I'm trying to show that the stalls due to branch misprediction may be reduced due to a certain optimization. My intuition suggests this could be due to a reduction in the stall cycles related to loads that delay the branch outcome.
For this, I was planning to use the Linux Perf utility to get the Hardware performance counter values. There is a related metric called branch-load-misses, however, no useful description is provided.

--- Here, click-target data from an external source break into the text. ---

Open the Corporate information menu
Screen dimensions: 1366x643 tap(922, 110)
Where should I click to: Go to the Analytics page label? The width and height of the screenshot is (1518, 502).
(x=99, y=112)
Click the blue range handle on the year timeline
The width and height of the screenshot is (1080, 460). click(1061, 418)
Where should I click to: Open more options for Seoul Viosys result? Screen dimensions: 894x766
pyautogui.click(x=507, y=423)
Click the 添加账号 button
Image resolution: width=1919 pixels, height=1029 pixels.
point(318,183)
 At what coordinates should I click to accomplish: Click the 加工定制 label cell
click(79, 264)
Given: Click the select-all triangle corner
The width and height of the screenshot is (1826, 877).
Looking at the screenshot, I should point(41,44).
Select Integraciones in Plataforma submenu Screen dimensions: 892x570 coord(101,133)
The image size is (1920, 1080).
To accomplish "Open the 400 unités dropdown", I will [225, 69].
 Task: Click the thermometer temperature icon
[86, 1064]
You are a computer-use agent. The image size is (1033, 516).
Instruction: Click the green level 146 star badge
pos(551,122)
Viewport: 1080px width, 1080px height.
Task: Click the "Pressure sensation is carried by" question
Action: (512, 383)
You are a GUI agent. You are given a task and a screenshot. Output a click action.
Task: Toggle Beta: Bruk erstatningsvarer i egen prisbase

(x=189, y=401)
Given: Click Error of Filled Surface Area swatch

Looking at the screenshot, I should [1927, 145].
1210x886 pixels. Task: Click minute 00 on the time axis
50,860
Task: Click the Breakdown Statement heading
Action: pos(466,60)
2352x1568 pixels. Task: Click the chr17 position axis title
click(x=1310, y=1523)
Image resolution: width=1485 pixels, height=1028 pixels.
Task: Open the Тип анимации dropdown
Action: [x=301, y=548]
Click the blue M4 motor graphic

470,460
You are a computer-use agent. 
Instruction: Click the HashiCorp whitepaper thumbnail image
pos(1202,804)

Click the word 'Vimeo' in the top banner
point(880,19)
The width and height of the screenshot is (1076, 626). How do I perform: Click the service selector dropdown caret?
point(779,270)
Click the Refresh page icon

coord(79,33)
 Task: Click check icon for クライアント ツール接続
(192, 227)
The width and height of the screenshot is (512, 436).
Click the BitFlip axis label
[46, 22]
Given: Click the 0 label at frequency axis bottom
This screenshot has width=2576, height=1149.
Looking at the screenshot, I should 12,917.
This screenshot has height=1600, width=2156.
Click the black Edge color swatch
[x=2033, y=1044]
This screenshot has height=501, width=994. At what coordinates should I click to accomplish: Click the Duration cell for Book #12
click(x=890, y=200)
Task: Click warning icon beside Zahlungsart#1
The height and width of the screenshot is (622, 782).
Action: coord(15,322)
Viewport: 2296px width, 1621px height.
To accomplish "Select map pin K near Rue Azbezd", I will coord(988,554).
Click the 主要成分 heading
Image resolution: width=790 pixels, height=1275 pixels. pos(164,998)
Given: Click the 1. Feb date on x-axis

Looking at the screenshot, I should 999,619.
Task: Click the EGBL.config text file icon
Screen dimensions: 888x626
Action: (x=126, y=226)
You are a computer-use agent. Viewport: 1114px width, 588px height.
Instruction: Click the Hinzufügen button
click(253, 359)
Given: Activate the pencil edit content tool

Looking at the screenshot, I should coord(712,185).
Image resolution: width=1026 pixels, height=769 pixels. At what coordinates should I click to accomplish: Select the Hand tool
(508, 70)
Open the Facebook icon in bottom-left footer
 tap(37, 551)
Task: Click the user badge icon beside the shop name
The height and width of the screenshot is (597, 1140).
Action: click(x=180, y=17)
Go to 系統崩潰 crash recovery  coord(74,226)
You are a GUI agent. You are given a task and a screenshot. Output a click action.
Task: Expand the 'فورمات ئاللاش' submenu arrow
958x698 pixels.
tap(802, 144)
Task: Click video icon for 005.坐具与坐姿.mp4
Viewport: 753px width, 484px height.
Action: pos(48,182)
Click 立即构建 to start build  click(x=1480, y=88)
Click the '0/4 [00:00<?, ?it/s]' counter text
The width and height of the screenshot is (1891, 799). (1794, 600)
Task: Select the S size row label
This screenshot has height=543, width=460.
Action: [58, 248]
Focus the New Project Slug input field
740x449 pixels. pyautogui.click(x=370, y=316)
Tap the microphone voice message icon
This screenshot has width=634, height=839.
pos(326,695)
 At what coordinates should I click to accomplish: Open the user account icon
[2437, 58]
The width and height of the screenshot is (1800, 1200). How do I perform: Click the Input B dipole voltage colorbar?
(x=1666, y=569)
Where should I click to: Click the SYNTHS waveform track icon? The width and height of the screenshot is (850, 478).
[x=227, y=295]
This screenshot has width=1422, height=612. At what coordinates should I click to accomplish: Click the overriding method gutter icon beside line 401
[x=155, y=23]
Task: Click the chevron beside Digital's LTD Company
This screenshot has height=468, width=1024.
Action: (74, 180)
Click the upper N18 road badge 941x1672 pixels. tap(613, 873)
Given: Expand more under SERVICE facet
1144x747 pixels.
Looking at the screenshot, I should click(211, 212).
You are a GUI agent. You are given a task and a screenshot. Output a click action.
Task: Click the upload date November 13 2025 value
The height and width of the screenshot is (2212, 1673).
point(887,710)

Can anybody please confirm if this is the right metric to use? If not, please suggest a related metric that could be of help.
Thank you
Linux perf
has the branches
and branch-misses
counters, on Intel x86 these map to BR_INST_RETIRED.ALL_BRANCHES
and BR_MISP_RETIRED.ALL_BRANCHES
which measure all retired branches, and all retired mispredicted branches, respectively.
perf list
also includes branch-loads
and branch-load-misses
but no explanation of what they do. Weirdly, the kernel sources only reference them in the context of PowerPC [1]. On x86, it seems they are just mapped to branches
and branch-misses
as they return identical values:
$ perf stat -e branches,branch-misses,branch-loads,branch-load-misses -- /bin/true
Performance counter stats for '/bin/true':
415,881 branches
8,787 branch-misses # 2.11% of all branches
415,881 branch-loads
8,787 branch-load-misses
Regarding your original question, keep in mind that the impact of branches comes from two components: the number of mispredicted branches, and the branch resolution time (time to compute the actual branch outcome, which potentially depends on long-latency loads). The former can be measured using the branch-misses
event. To quantify the latter, you may be better of with something like TopDown analysis [2].
[1] https://github.com/torvalds/linux/blob/master/arch/powerpc/perf/generic-compat-pmu.c
[2] https://perf.wiki.kernel.org/index.php/Top-Down_Analysis